Task instructions –
Please give back the listing exactly as it reads.
Top of Excerpted data
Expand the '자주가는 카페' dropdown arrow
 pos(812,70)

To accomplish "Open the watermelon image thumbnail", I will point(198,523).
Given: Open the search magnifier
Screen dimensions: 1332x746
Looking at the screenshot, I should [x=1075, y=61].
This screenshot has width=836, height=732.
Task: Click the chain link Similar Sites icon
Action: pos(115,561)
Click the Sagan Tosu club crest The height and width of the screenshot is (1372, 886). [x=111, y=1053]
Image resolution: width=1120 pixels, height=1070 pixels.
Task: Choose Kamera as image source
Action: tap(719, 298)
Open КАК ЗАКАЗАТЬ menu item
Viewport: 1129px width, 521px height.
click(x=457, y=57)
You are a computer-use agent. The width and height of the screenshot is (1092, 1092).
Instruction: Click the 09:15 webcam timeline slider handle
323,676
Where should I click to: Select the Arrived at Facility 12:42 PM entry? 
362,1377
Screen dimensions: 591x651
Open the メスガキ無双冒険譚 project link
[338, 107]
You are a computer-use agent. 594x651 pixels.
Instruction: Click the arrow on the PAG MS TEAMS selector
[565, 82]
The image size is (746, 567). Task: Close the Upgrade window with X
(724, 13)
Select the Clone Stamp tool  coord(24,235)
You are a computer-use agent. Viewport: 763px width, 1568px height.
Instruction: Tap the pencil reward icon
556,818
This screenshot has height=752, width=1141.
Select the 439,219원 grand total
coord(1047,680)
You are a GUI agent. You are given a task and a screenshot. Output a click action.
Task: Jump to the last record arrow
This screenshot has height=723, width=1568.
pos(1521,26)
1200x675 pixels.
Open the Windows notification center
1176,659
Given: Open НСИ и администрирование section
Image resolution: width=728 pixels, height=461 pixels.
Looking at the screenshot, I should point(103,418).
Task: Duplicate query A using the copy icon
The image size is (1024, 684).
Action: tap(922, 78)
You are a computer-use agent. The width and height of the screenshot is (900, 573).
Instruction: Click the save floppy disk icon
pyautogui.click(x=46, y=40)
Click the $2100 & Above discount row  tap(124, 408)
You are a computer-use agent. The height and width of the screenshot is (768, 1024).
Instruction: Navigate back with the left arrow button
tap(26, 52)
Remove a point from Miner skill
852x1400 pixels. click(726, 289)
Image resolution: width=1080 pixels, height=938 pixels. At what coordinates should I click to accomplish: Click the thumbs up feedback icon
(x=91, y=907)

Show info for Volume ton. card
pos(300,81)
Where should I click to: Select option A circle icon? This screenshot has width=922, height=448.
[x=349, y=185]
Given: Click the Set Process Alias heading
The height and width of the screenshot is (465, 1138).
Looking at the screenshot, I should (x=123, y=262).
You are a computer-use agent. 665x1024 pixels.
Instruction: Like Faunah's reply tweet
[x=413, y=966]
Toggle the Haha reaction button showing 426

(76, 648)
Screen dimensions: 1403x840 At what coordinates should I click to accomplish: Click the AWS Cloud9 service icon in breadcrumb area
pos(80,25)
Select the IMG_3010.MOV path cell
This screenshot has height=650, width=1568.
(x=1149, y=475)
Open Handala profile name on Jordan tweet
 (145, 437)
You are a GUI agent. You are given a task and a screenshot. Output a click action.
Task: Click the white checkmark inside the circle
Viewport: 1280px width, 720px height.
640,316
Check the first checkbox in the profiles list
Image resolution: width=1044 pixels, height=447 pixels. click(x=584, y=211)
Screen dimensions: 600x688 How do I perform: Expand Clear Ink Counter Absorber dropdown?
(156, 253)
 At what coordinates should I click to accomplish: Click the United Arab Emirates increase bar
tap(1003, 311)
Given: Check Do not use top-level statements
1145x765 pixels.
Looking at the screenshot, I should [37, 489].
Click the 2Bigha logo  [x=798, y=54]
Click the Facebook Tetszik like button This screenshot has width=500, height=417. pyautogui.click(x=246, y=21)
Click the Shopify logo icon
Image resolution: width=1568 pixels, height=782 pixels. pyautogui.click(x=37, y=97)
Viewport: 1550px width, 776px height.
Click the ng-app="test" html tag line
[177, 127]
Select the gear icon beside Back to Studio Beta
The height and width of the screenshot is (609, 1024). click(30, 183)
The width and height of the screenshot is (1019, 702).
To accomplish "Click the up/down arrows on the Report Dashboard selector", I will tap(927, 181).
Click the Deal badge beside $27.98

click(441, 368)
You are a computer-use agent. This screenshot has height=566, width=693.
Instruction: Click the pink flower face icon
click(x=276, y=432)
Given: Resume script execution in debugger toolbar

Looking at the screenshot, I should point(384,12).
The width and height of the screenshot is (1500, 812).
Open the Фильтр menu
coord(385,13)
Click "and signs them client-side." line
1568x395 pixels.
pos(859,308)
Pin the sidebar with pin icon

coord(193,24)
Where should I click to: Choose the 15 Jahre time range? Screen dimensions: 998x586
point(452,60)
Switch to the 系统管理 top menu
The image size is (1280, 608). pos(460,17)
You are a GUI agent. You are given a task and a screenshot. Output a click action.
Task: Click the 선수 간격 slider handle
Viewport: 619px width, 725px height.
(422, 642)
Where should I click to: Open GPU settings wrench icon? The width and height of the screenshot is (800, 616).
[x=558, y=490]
Bottom of Excerpted data
Output below –
Expand the '자주가는 카페' dropdown arrow
 pos(812,70)

To accomplish "Open the watermelon image thumbnail", I will point(198,523).
Given: Open the search magnifier
Screen dimensions: 1332x746
Looking at the screenshot, I should [x=1075, y=61].
This screenshot has width=836, height=732.
Task: Click the chain link Similar Sites icon
Action: pos(115,561)
Click the Sagan Tosu club crest The height and width of the screenshot is (1372, 886). [x=111, y=1053]
Image resolution: width=1120 pixels, height=1070 pixels.
Task: Choose Kamera as image source
Action: tap(719, 298)
Open КАК ЗАКАЗАТЬ menu item
Viewport: 1129px width, 521px height.
click(x=457, y=57)
You are a computer-use agent. The width and height of the screenshot is (1092, 1092).
Instruction: Click the 09:15 webcam timeline slider handle
323,676
Where should I click to: Select the Arrived at Facility 12:42 PM entry? 
362,1377
Screen dimensions: 591x651
Open the メスガキ無双冒険譚 project link
[338, 107]
You are a computer-use agent. 594x651 pixels.
Instruction: Click the arrow on the PAG MS TEAMS selector
[565, 82]
The image size is (746, 567). Task: Close the Upgrade window with X
(724, 13)
Select the Clone Stamp tool  coord(24,235)
You are a computer-use agent. Viewport: 763px width, 1568px height.
Instruction: Tap the pencil reward icon
556,818
This screenshot has height=752, width=1141.
Select the 439,219원 grand total
coord(1047,680)
You are a GUI agent. You are given a task and a screenshot. Output a click action.
Task: Jump to the last record arrow
This screenshot has height=723, width=1568.
pos(1521,26)
1200x675 pixels.
Open the Windows notification center
1176,659
Given: Open НСИ и администрирование section
Image resolution: width=728 pixels, height=461 pixels.
Looking at the screenshot, I should point(103,418).
Task: Duplicate query A using the copy icon
The image size is (1024, 684).
Action: tap(922, 78)
You are a computer-use agent. The width and height of the screenshot is (900, 573).
Instruction: Click the save floppy disk icon
pyautogui.click(x=46, y=40)
Click the $2100 & Above discount row  tap(124, 408)
You are a computer-use agent. The height and width of the screenshot is (768, 1024).
Instruction: Navigate back with the left arrow button
tap(26, 52)
Remove a point from Miner skill
852x1400 pixels. click(726, 289)
Image resolution: width=1080 pixels, height=938 pixels. At what coordinates should I click to accomplish: Click the thumbs up feedback icon
(x=91, y=907)

Show info for Volume ton. card
pos(300,81)
Where should I click to: Select option A circle icon? This screenshot has width=922, height=448.
[x=349, y=185]
Given: Click the Set Process Alias heading
The height and width of the screenshot is (465, 1138).
Looking at the screenshot, I should (x=123, y=262).
You are a computer-use agent. 665x1024 pixels.
Instruction: Like Faunah's reply tweet
[x=413, y=966]
Toggle the Haha reaction button showing 426

(76, 648)
Screen dimensions: 1403x840 At what coordinates should I click to accomplish: Click the AWS Cloud9 service icon in breadcrumb area
pos(80,25)
Select the IMG_3010.MOV path cell
This screenshot has height=650, width=1568.
(x=1149, y=475)
Open Handala profile name on Jordan tweet
 (145, 437)
You are a GUI agent. You are given a task and a screenshot. Output a click action.
Task: Click the white checkmark inside the circle
Viewport: 1280px width, 720px height.
640,316
Check the first checkbox in the profiles list
Image resolution: width=1044 pixels, height=447 pixels. click(x=584, y=211)
Screen dimensions: 600x688 How do I perform: Expand Clear Ink Counter Absorber dropdown?
(156, 253)
 At what coordinates should I click to accomplish: Click the United Arab Emirates increase bar
tap(1003, 311)
Given: Check Do not use top-level statements
1145x765 pixels.
Looking at the screenshot, I should [37, 489].
Click the 2Bigha logo  [x=798, y=54]
Click the Facebook Tetszik like button This screenshot has width=500, height=417. pyautogui.click(x=246, y=21)
Click the Shopify logo icon
Image resolution: width=1568 pixels, height=782 pixels. pyautogui.click(x=37, y=97)
Viewport: 1550px width, 776px height.
Click the ng-app="test" html tag line
[177, 127]
Select the gear icon beside Back to Studio Beta
The height and width of the screenshot is (609, 1024). click(30, 183)
The width and height of the screenshot is (1019, 702).
To accomplish "Click the up/down arrows on the Report Dashboard selector", I will tap(927, 181).
Click the Deal badge beside $27.98

click(441, 368)
You are a computer-use agent. This screenshot has height=566, width=693.
Instruction: Click the pink flower face icon
click(x=276, y=432)
Given: Resume script execution in debugger toolbar

Looking at the screenshot, I should point(384,12).
The width and height of the screenshot is (1500, 812).
Open the Фильтр menu
coord(385,13)
Click "and signs them client-side." line
1568x395 pixels.
pos(859,308)
Pin the sidebar with pin icon

coord(193,24)
Where should I click to: Choose the 15 Jahre time range? Screen dimensions: 998x586
point(452,60)
Switch to the 系统管理 top menu
The image size is (1280, 608). pos(460,17)
You are a GUI agent. You are given a task and a screenshot. Output a click action.
Task: Click the 선수 간격 slider handle
Viewport: 619px width, 725px height.
(422, 642)
Where should I click to: Open GPU settings wrench icon? The width and height of the screenshot is (800, 616).
[x=558, y=490]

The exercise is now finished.